**DATASET RECORDS:**
____
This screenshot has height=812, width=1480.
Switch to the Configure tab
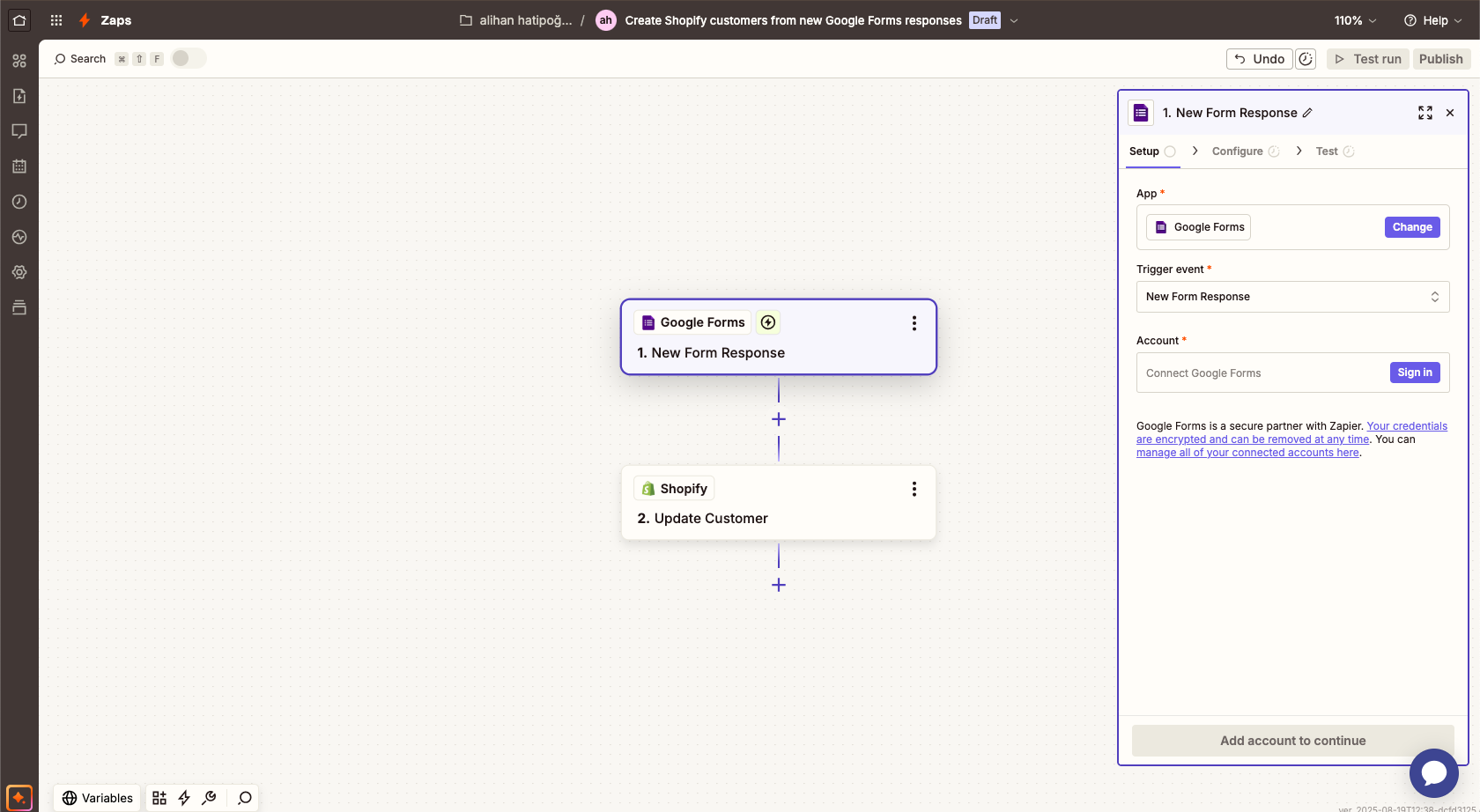click(1237, 151)
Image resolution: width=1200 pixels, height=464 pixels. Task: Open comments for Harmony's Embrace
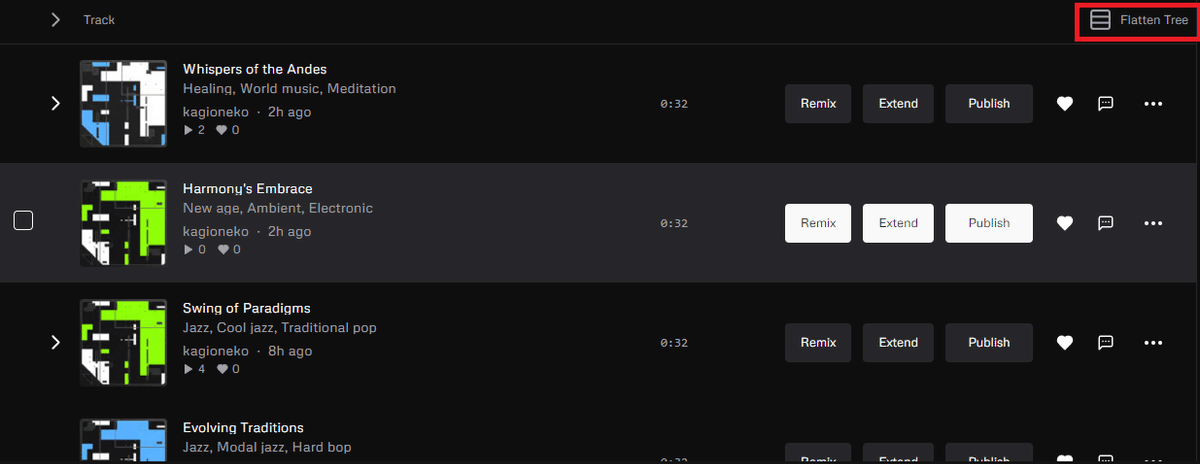coord(1106,223)
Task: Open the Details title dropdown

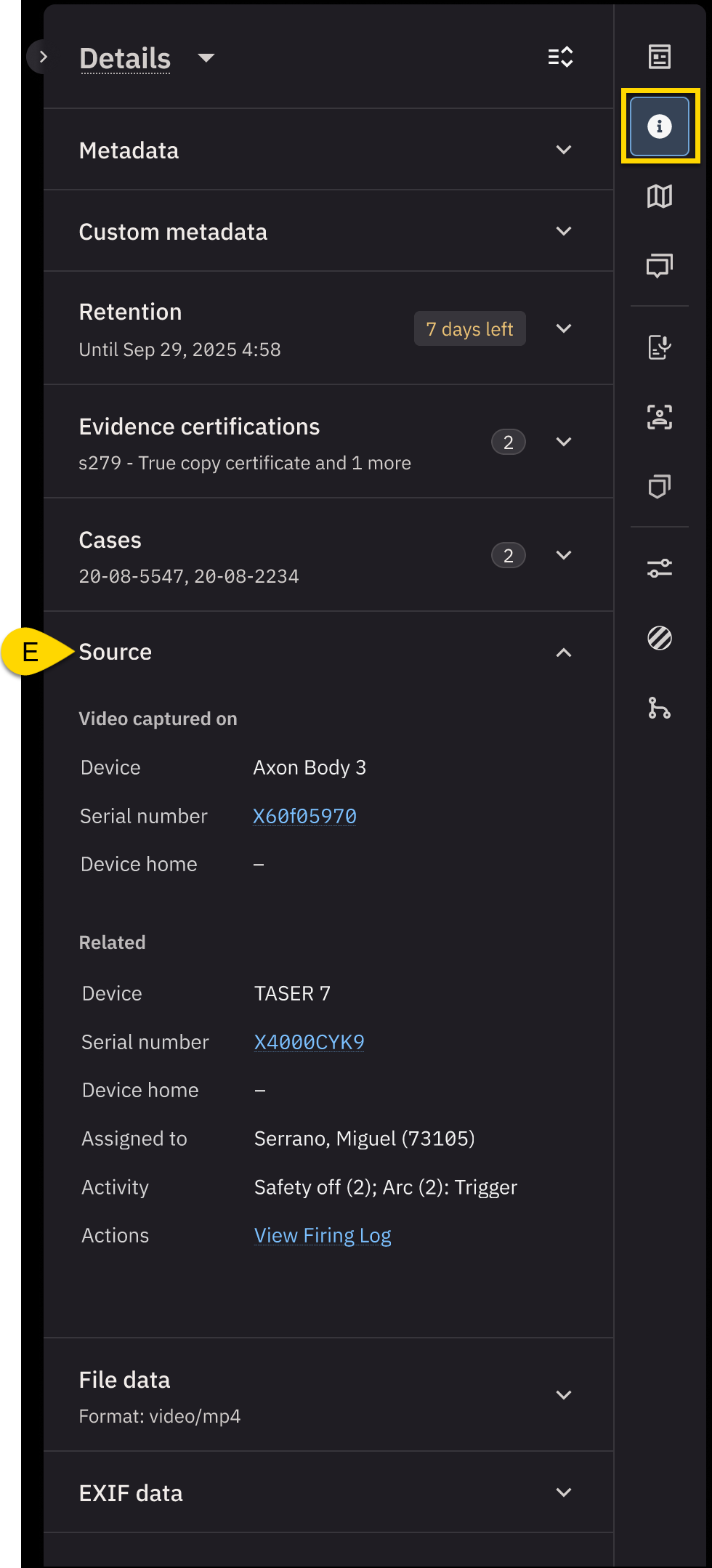Action: click(x=206, y=58)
____
**STATED GOAL:** Put the data above into a Markdown table with the columns "No." and "Text", one row per line, numbering the rows and skipping blank lines. Leave the pictures out.

**FINAL RESULT:**
| No. | Text |
|---|---|
| 1 | This screenshot has height=812, width=1480. |
| 2 | Switch to the Configure tab |
| 3 | click(1237, 151) |
| 4 | Image resolution: width=1200 pixels, height=464 pixels. Task: Open comments for Harmony's Embrace |
| 5 | coord(1106,223) |
| 6 | Task: Open the Details title dropdown |
| 7 | Action: click(x=206, y=58) |